Dans la salle de projection qui accueille l’atelier traveling, le ciné-club de L’Adamant, une dame est endormie sur un canapé. C’est aussi ici que les participants de la Web radio (Laoueve.com) se réunissent pour enregistrer leurs émissions. Patrice Dhont en est un habitué, mais il a lâché le ciné-club il y a quelques années : « Au début, j’y allais et, en rentrant chez moi le soir, j’écrivais un texte sur le film qu’on avait vu, mais j’ai arrêté parce que j’ai vu beaucoup trop de films dans ma vie », tranche-t-il.
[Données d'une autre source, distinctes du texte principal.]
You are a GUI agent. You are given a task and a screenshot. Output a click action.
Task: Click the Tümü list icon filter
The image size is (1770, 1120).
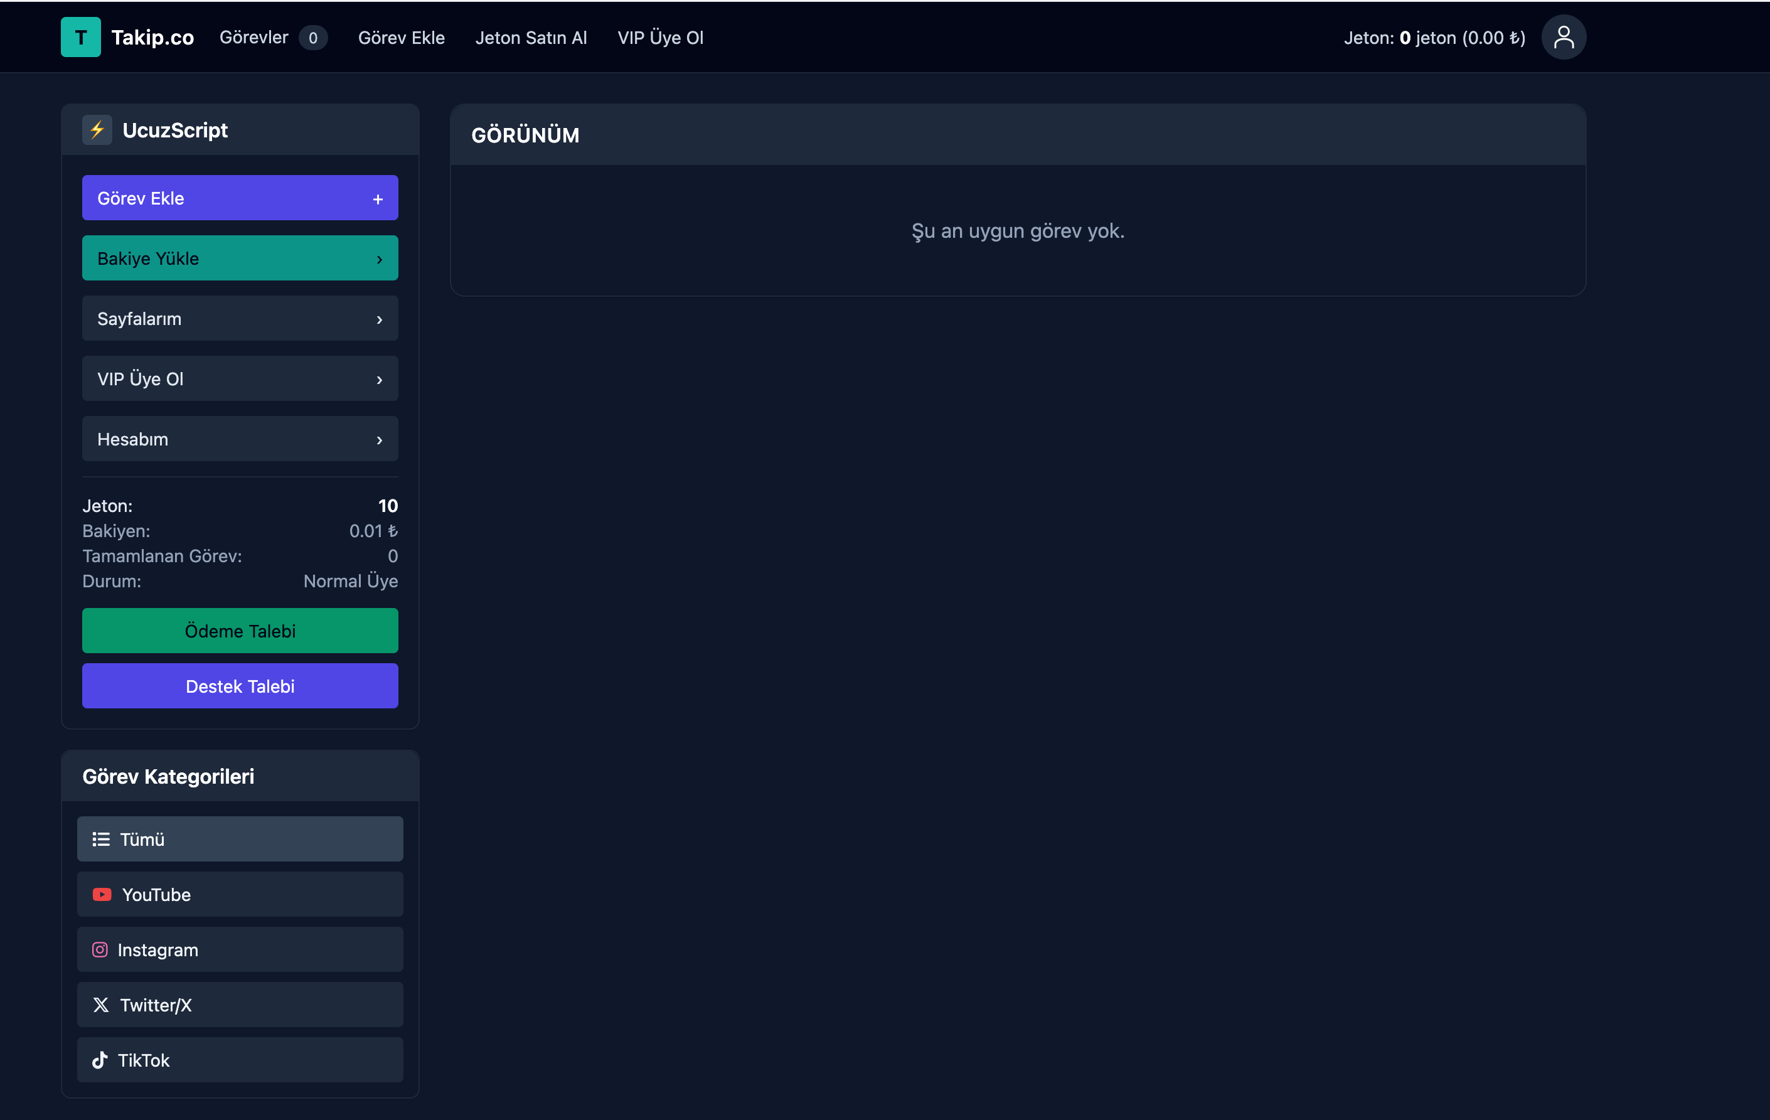101,839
Il préfère se consacrer à sa poésie, que l’on pouvait lire jusqu’à récemment dans Les Beaux Barres, le journal des patients dont vient de paraître l’ultime numéro (l’infirmier chargé de la parution n’a plus le temps de s’y consacrer).
Il y a aussi, sur L’Adamant, une vaste bibliothèque, des dizaines de DVD, un ordinateur en libre-service, une cuisine (où patients et soignants préparent chaque vendredi un repas lors de l’atelier cuisine), une salle de musique et de poterie, un coin arts plastiques… Chaque vendredi, une sortie culturelle est organisée.
L’Adamant flotte à contre-courant des images souvent véhiculées sur l’institution psychiatrique. A son bord, pas de naufragés, juste des hommes et des femmes un peu ballottés par les vagues, mais stabilisés par le doux remous de cette embarcation solidement ancrée.